Extracted data entries =
= = =

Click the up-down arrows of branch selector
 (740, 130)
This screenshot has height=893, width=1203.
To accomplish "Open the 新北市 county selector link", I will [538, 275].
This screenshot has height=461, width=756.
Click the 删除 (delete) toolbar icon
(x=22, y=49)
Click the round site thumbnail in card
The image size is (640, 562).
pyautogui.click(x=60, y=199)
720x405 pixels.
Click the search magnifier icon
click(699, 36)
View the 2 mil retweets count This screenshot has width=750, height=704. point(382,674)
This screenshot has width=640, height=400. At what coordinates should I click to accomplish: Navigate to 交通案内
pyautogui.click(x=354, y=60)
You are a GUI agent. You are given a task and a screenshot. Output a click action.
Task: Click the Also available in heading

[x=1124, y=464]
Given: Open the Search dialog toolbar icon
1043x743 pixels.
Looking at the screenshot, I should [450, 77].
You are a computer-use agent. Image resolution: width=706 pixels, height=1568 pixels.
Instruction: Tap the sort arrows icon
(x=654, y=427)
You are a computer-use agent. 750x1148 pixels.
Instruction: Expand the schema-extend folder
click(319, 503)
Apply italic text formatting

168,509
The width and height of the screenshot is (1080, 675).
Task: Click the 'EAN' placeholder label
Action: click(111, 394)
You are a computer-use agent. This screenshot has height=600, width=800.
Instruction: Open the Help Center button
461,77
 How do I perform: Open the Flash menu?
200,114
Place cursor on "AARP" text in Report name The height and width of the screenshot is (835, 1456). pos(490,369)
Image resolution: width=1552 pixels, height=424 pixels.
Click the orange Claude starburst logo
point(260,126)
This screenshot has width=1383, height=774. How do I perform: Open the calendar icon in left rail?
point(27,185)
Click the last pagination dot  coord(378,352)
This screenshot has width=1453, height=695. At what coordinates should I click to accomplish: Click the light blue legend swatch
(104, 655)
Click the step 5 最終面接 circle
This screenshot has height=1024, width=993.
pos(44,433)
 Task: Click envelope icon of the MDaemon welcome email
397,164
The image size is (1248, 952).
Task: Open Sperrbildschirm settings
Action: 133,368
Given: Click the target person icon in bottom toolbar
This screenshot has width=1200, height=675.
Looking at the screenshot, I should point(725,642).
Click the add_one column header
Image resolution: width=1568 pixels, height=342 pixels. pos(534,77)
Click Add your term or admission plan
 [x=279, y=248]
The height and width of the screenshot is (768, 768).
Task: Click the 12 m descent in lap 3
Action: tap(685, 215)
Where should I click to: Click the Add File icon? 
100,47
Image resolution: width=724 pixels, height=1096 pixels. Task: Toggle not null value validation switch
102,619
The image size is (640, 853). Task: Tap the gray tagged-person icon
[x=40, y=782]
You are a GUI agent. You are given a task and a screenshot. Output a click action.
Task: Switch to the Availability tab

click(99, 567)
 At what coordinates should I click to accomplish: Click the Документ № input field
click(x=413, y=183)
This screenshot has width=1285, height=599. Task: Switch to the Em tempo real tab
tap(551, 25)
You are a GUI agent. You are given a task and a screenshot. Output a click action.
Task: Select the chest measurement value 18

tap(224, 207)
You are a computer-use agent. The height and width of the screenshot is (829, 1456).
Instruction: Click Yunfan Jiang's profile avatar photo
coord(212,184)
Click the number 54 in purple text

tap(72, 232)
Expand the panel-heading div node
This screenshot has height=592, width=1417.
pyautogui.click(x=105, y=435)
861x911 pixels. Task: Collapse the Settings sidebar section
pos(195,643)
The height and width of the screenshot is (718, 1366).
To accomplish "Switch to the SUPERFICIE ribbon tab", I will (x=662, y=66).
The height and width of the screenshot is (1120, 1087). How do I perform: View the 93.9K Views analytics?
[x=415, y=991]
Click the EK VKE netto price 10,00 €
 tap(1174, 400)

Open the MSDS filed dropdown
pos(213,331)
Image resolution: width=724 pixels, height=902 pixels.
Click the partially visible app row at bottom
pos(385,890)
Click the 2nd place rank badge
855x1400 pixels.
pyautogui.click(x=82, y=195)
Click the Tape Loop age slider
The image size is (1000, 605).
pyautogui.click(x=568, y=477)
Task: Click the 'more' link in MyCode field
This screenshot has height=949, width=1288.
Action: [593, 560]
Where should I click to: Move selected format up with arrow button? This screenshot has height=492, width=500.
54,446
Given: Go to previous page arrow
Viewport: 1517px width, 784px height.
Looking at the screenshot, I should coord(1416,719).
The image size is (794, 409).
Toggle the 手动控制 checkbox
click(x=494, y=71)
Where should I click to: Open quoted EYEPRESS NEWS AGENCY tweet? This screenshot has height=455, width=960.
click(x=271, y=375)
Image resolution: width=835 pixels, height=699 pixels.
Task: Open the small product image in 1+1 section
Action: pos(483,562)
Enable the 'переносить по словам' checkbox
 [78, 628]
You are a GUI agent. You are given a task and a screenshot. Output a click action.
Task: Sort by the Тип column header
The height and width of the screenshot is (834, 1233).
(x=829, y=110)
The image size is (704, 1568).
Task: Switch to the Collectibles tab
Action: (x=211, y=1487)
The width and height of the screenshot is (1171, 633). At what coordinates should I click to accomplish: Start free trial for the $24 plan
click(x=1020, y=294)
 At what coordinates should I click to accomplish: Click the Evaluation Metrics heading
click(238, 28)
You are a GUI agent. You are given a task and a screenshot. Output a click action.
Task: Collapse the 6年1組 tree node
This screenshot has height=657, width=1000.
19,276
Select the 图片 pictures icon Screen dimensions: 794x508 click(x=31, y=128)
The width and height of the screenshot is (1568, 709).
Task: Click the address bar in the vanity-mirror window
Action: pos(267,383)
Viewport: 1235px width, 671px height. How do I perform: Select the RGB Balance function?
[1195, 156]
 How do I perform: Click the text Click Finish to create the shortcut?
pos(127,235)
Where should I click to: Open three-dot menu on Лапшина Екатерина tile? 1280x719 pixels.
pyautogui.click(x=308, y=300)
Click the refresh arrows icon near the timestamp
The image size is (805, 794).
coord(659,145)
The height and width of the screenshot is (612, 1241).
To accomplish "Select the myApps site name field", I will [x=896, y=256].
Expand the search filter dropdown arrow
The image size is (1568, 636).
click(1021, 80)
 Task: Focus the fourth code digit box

= = =

What is needed = Say how many lines of the entries above include the word "link", giving the number alone.

Worked solution = 2